Congress intended to leave it to the states to define what is a legitimate medical purpose, the majority said. That reading of the federal drug laws is consistent with the broader constitutional structure of the government as an organization of dual sovereigns with both federal and state spheres of power, Justice Kennedy said.
The government's position in defending the Ashcroft directive would "effect a radical shift of authority from the states to the federal government to define general standards of medical practice in every locality," Kennedy wrote. "The text and structure of the CSA show that Congress did not have this far-reaching intent to alter the federal-state balance and the congressional role in maintaining it."
Oregon's Death With Dignity Act was first approved by ballot initiative in 1994. The law took effect three years later after voters defeated a second ballot initiative aimed at repealing the measure.
The Death With Dignity Act sets out a procedure in which a mentally competent individual who is diagnosed as terminally ill may ask a doctor to provide medication to help end his or her life in a "humane and dignified manner."
As the law was about to take effect in 1997, some federal officials raised questions about whether the Death With Dignity Act might violate provisions of federal drug laws.
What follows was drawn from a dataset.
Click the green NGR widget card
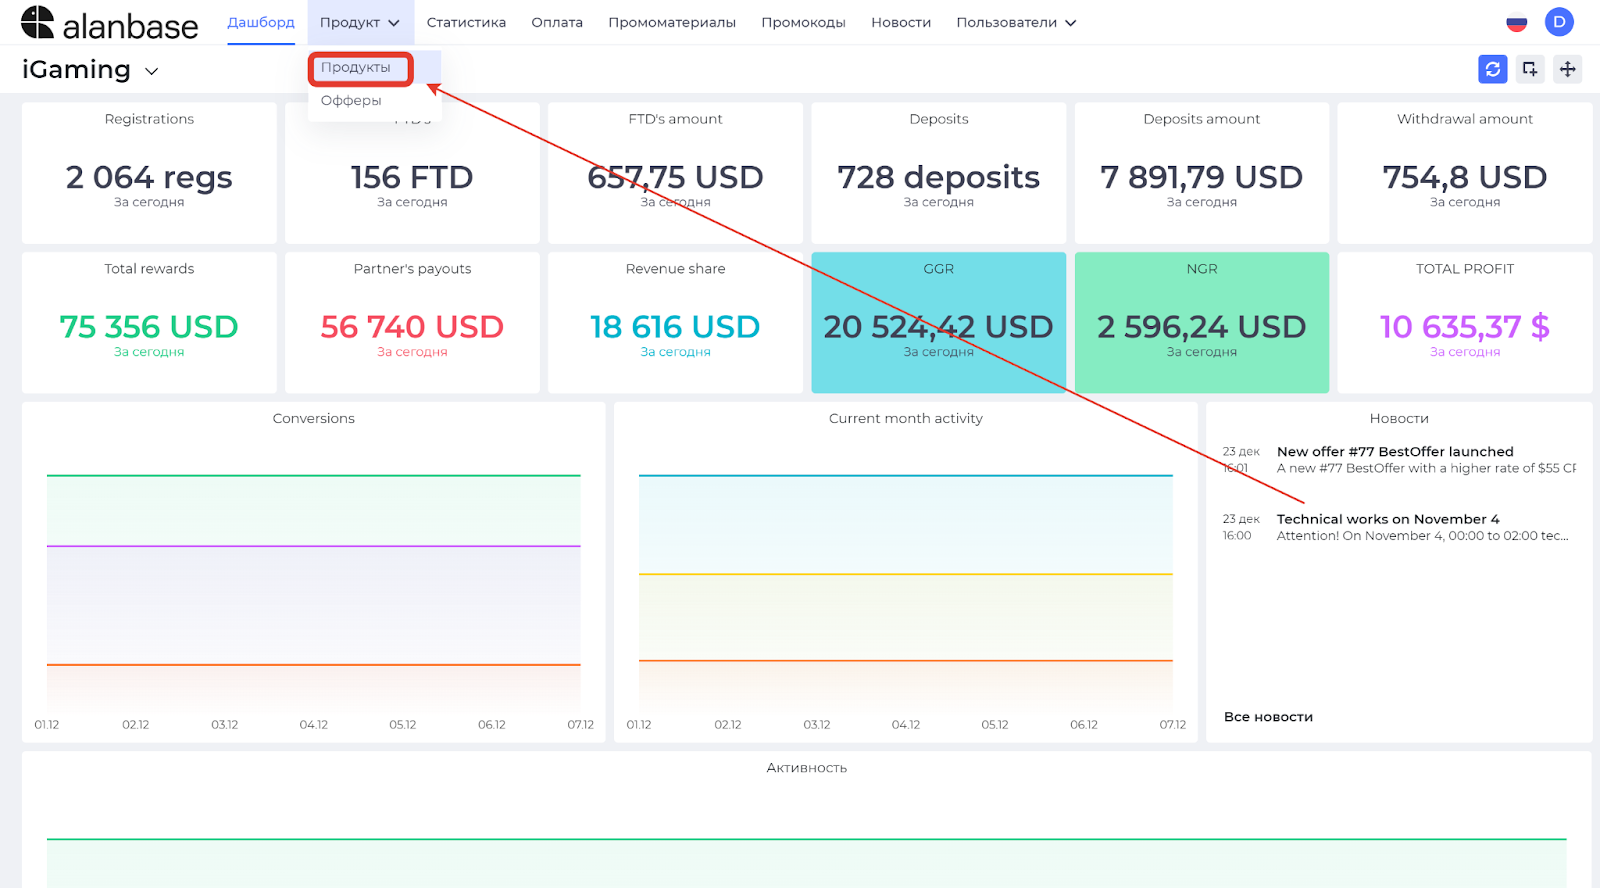Screen dimensions: 1600x888 [x=1201, y=323]

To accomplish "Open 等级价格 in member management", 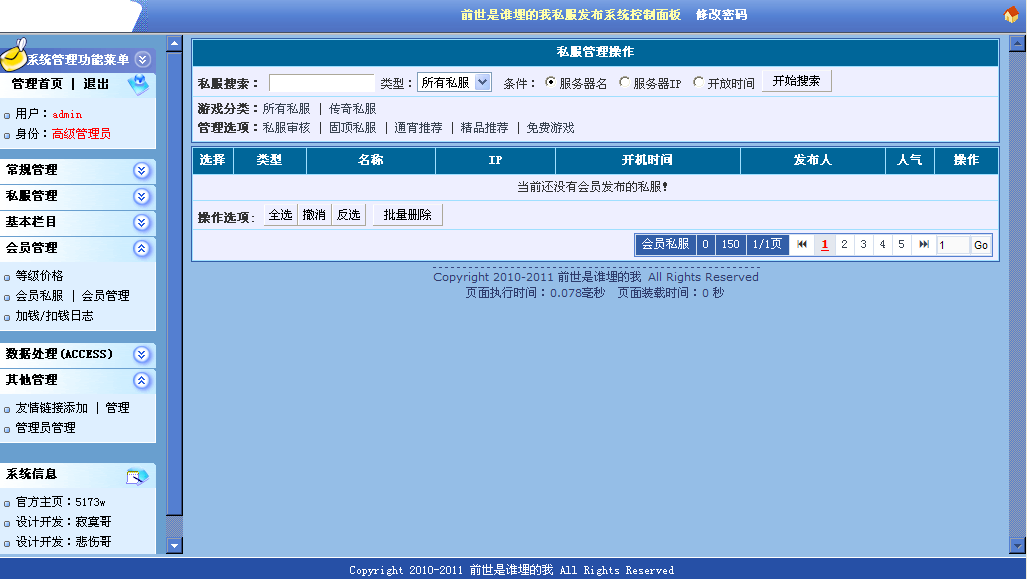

The head of the Drug Enforcement Administration at the time said it would and that the federal government could take action against doctors who - in the view of federal officials - abuse their prescription privileges under the federal narcotics-control regime.
Attorney General Janet Reno overturned that determination, saying the US could not take action against physicians acting in compliance with the Oregon law.
After Ashcroft became attorney general in 2001, he overturned Ms. Reno's decision and issued what is known as the Ashcroft directive. In it, he declared that anyone administering federally controlled drugs to assist in a suicide would be in violation of the Controlled Substances Act.
Oregon immediately filed suit in federal court challenging the Ashcroft directive. Both a federal judge and a divided panel of the Ninth US Circuit Court of Appeals sided with Oregon. The appeals court ruled that Ashcroft exceeded his authority in issuing the directive.
In affirming the appeals court, the majority justices said they had reached a "common-sense conclusion" that CSA does not empower the attorney general to impose a federal bar on Oregon doctors engaged in assisting suicide "in the face of a state medical regime permitting such conduct."